## Calculus 10th Edition

(a) $4\sqrt 2$ (b) $\frac{3\sqrt 17+6\sqrt 29+2\sqrt 61+13}{12}$ (c) By creating smaller intervals, the approximation line gets closer to the curve, so the length of the approximation lines better estimate the length of the curve.

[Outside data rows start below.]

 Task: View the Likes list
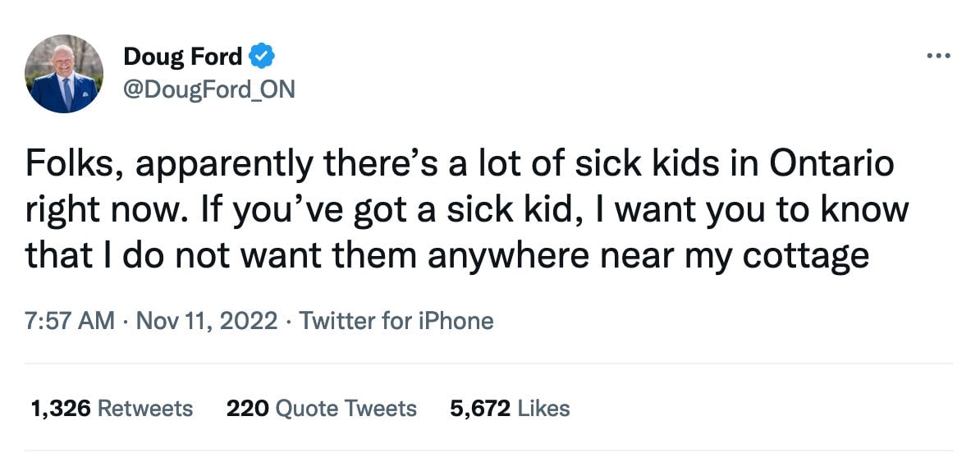coord(509,408)
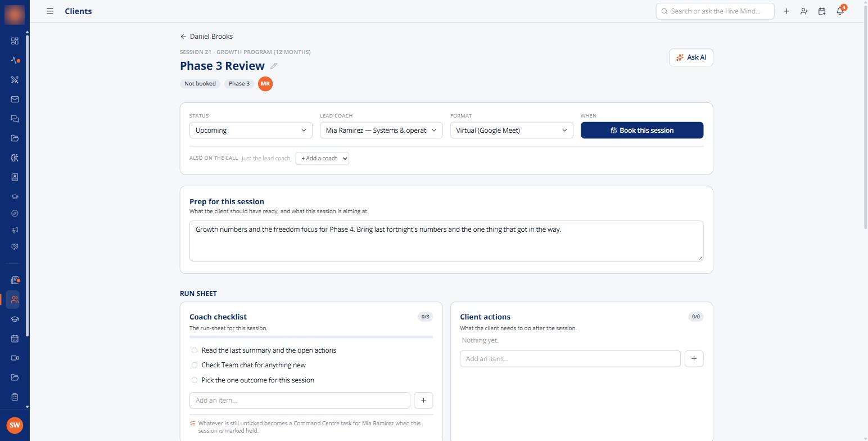This screenshot has height=441, width=868.
Task: Click the Book this session button
Action: point(642,131)
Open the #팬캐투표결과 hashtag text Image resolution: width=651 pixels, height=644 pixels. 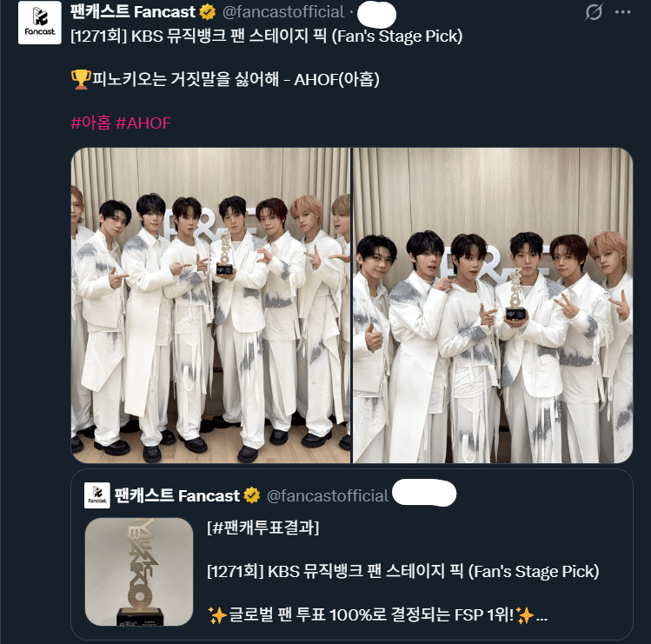pyautogui.click(x=262, y=528)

(a) Use the distance formula. $$\sqrt {(x_{2}-x_{1})^2+(y_{2}-y_{1})^2}$$ $$\sqrt {(5-1)^2+(1-5)^2}$$ $$\sqrt {(4)^2+(-4)^2}$$ $$\sqrt {16+16}$$ $$\sqrt {32}$$ $$4\sqrt {2}$$ (b) Use the distance formula for each interval. $$\sqrt {(2-1)^2+(\frac{5}{2}-5)^2}$$ $$\frac{\sqrt {29}}{2}$$ $$\sqrt {(3-2)^2+(\frac{5}{3}-\frac{5}{2})^2}$$ $$\frac{\sqrt {61}}{6}$$ $$\sqrt {(4-3)^2+(\frac{5}{4}-\frac{5}{3})^2}$$ $$\frac{13}{12}$$ $$\sqrt {(5-4)^2+(1-\frac{5}{4})^2}$$ $$\frac{\sqrt {17}}{4}$$ Add them together to get: $$\frac{3\sqrt 17+6\sqrt 29+2\sqrt 61+13}{12}$$ (c) By creating smaller intervals, the approximation line gets closer to the curve, so the length of the approximation lines better estimate the length of the curve.